The en_proglang-2.2.5 folder now has different contents.
├── MANIFEST.in├── dist│ └── en_proglang-2.2.5.tar.gz├── en_proglang│ ├── __init__.py│ ├── en_proglang-2.2.5│ │ ├── meta.json│ │ ├── ner│ │ │ ├── cfg│ │ │ ├── model│ │ │ └── moves│ │ ├── parser│ │ │ ├── cfg│ │ │ ├── model│ │ │ └── moves│ │ ├── proglang│ │ │ ├── cfg│ │ │ └── patterns.jsonl│ │ ├── tagger│ │ │ ├── cfg│ │ │ ├── model│ │ │ └── tag_map│ │ ├── tokenizer│ │ └── vocab│ │ ├── key2row│ │ ├── lexemes.bin│ │ ├── lookups.bin│ │ ├── strings.json│ │ └── vectors│ └── meta.json├── en_proglang.egg-info│ ├── PKG-INFO│ ├── SOURCES.txt│ ├── dependency_links.txt│ ├── not-zip-safe│ ├── requires.txt│ └── top_level.txt├── meta.json└── setup.pyBut we can now safely install the model as a package.
> python -m pip install en_proglang-2.2.5/dist/en_proglang-2.2.5.tar.gz
By doing this we can now load the model in two ways from python.
> python
>>> import spacy
>>> spacy.load("en_proglang")
<spacy.lang.en.English object at 0x119d0b080>
>>> import en_proglang
>>> en_proglang.load()
<spacy.lang.en.English object at 0x119d593c8>
Configure
Now that this is packaged up we can refer to it in our config.yml.
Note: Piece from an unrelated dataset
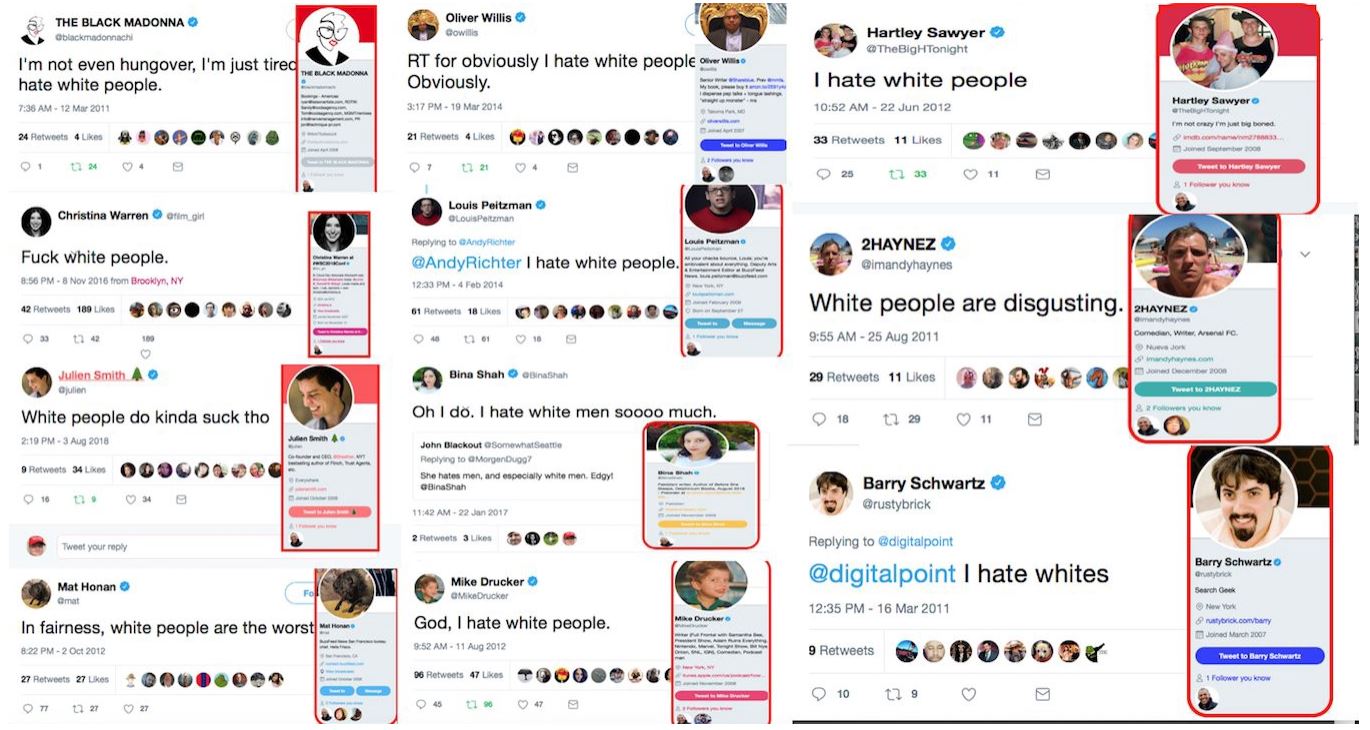This screenshot has width=1370, height=730.
Task: Click the reply icon under Hartley Sawyer's tweet
Action: (x=823, y=174)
So here's one that refers to the en_proglang link we just made.
pipeline:
- name: SpacyNLP
model: "en_proglang"
- name: SpacyTokenizer
- name: SpacyEntityExtractor
- name: SpacyFeaturizer
pooling: mean
- name: CountVectorsFeaturizer
analyzer: char_wb
min_ngram: 1
max_ngram: 4
- name: DIETClassifier
epochs: 1
You'll notice that the config.yml file has a reference to en_proglang. This is equivalent to running spacy.load("en_proglang") and because it is a package we don't need to worry about filepaths. Now this model will be used for entity detection.
With these changes you can rerun the same experiment and now detect programming languages in the text.
> rasa train; rasa shell nlu
"i program using go" # [go] is now a PROGLANG entity
"i want to talk about python 3.6" # [python 3.6] is now a PROGLANG entity
"i code with node" # [node] is now a PROGLANG entity
"i live in Amsterdam" # [Amsterdam] is now a GPE entity
This works but maybe we'd like to limit the entities here. We're only interested in the entities that refer to programming languages and currently the base model in spaCy is detecting it as an organisation. There's a few options here;
- we can change the spaCy model and turn off the native models, this would also make the pipeline faster
- we can change the spaCy model and have it use a better (but heavier) english model like
en_core_web_lgas a starting point - we can also just turn off the base entities from from
config.yml
Let's do the latter option.
pipeline:
- name: SpacyNLP
model: "en_proglang"
- name: SpacyTokenizer
- name: SpacyFeaturizer
pooling: mean
- name: SpacyEntityExtractor
dimensions: ["PROGLANG"]
- name: CountVectorsFeaturizer
analyzer: char_wb
min_ngram: 1
max_ngram: 4
- name: DIETClassifier
epochs: 1
We've added a dimensions property to SpacyEntityExtractor which will ensure that we only get entities that we ask for.
With this configuration, you should now be able to see new behavior.
> rasa train; rasa shell nlu
"i program using go" # [go] is now a PROGLANG entity
"i want to talk about python 3.6" # [python 3.6] is now a PYTHON entity
"i code with node" # [node] is now a JAVASCRIPT entity
"i live in Amsterdam" # no entity detected
Use Cases
We've only scratched the surface of what is possible with spaCy but hopefully this guide was able to show you how you can connect a custom spaCy model to Rasa.
So you might wonder, when might this be useful? There's a few instances;
- spaCy has an awesome suite of tools to detect entities and it may just be that your usecase fits their toolchain really well (like the pattern match for
go, when it is not a verb it may be a programming language) - spaCy has support models in many languages, including some multi-language models, so if your assistant needs to speak Dutch, you could use a pretrained spaCy model for that while still using the other tools.
- spaCy has pre-trained models that automatically have support for common entities such as people and places, meaning you don't need to train your own
- spaCy has a large community of specialized pretrained models that you can download, say on legal texts or academic research papers
Not a Use Case
That said, you may not need it all the time.
The spaCy workflow can be great if you have a highly customized model and you'd like to get it into Rasa. But it may not be an ideal starting point though since spaCy is a tool for general NLP tasks while the tools that Rasa offers are in general more specialized for the digital assistant use case.
Play
Feel free to play around with this! You can change the empty starting model in mkmodel.py with a beefy pretrained. For the english language en_core_web_lg is a popular choice but there's even multi-lingual models to pick from.
Happy hacking!